------ QUOTED PASSAGE
Re: error while running reduce

Posted by Jagmohan Chauhan <si...@gmail.com>.

Hi

I think the problem is in replication factor.. As, you are using
replication factor of 1 and you have a single node the data cannot be
replicated anywhere else.

On Thu, Mar 7, 2013 at 4:31 AM, Arindam Choudhury <
arindamchoudhury0@gmail.com> wrote:

> Hi,
>
> I am trying to do a performance analysis of hadoop on virtual machine.
> When I try to run terasort with 2GB of input data with 1 map and 1 reduce,
> the map finishes properly, but reduce gives error. I can not understand
> why? any help?
>
> I have a single node hadoop deployment in a virtual machine. The F18
> virtual machine have 1 core and 2 GB of memory.
>
> my configuration:
> core-site.xml
> <configuration>
> <property>
>   <name>fs.default.name</name>
>   <value>hdfs://hadoopa.arindam.com:54310</value>
> </property>
> <property>
>   <name>hadoop.tmp.dir</name>
>   <value>/tmp/${user.name}</value>
> </property>
> <property>
>   <name>fs.inmemory.size.mb</name>
>   <value>20</value>
> </property>
> <property>
>   <name>io.file.buffer.size</name>
>   <value>131072</value>
> </property>
> </configuration>
>
> hdfs-site.xml
> <configuration>
> <property>
>   <name>dfs.name.dir</name>
>   <value>/home/hadoop/hadoop-dir/name-dir</value>
> </property>
> <property>
>   <name>dfs.data.dir</name>
>   <value>/home/hadoop/hadoop-dir/data-dir</value>
> </property>
> <property>
>   <name>dfs.block.size</name>
>   <value>2048000000</value>
>   <final>true</final>
> </property>
> <property>
>   <name>dfs.replication</name>
>   <value>1</value>
> </property>
> </configuration>
>
>
> mapred-site.xml
> <configuration>
> <property>
>   <name>mapred.job.tracker</name>
>   <value>hadoopa.arindam.com:54311</value>
> </property>
> <property>
>   <name>mapred.system.dir</name>
>   <value>/home/hadoop/hadoop-dir/system-dir</value>
> </property>
> <property>
>   <name>mapred.local.dir</name>
>   <value>/home/hadoop/hadoop-dir/local-dir</value>
> </property>
> <property>
>   <name>mapred.map.child.java.opts</name>
>   <value>-Xmx1024M</value>
> </property>
> <property>
>   <name>mapred.reduce.child.java.opts</name>
>   <value>-Xmx1024M</value>
> </property>
> </configuration>
>
> I created 2GB of data to run tera sort.
>
> hadoop dfsadmin -report
> Configured Capacity: 21606146048 (20.12 GB)
------------
------ DATASET RECORDS
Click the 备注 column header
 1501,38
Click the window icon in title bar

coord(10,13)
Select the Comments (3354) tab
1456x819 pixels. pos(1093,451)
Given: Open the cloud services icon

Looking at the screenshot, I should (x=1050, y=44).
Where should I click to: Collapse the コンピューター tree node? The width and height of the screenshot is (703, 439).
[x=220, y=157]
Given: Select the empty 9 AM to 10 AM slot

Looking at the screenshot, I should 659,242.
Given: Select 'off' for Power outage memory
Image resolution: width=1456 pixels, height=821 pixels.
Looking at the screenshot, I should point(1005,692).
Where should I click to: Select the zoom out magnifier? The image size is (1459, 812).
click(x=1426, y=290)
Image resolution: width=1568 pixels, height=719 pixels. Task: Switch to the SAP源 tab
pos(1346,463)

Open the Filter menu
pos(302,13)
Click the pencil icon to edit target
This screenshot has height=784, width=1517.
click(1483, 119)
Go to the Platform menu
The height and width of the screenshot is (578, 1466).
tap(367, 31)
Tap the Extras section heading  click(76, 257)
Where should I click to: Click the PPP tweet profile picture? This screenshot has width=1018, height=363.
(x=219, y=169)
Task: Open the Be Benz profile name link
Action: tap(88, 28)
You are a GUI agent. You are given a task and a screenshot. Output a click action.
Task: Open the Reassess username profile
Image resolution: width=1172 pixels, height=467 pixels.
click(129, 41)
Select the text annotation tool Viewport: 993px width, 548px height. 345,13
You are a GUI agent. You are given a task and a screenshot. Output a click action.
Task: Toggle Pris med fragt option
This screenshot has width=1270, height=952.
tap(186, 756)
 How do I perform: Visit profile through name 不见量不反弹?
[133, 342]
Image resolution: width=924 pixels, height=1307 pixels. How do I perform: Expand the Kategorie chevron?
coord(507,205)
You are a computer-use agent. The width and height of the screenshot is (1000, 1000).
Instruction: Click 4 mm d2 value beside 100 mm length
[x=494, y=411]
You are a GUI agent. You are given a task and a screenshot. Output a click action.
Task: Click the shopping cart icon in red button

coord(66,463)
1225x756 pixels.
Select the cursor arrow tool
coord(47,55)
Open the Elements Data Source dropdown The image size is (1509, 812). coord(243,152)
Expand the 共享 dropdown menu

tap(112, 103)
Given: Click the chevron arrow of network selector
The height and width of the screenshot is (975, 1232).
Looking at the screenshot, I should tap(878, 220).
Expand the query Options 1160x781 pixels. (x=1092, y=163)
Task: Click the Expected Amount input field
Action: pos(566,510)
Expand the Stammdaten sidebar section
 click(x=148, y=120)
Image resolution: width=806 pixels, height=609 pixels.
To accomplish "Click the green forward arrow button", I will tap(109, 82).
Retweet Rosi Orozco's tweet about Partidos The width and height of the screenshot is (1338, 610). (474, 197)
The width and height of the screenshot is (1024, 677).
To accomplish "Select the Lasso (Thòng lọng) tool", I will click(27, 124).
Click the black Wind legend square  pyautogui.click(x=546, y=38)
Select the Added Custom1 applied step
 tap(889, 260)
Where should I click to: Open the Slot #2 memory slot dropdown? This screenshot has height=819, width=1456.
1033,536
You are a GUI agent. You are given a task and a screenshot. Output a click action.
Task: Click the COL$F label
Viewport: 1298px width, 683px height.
------------
# WHAT YOU NEED TO DO
Write out the Hadoop thread from "Posted by Jagmohan" to "replicated anywhere else.", swapping "replication factor" for "replica count". Rely on the Hadoop thread alone and leave the records aside.

# FULL OUTPUT
Posted by Jagmohan Chauhan <si...@gmail.com>.

Hi

I think the problem is in replica count.. As, you are using
replica count of 1 and you have a single node the data cannot be
replicated anywhere else.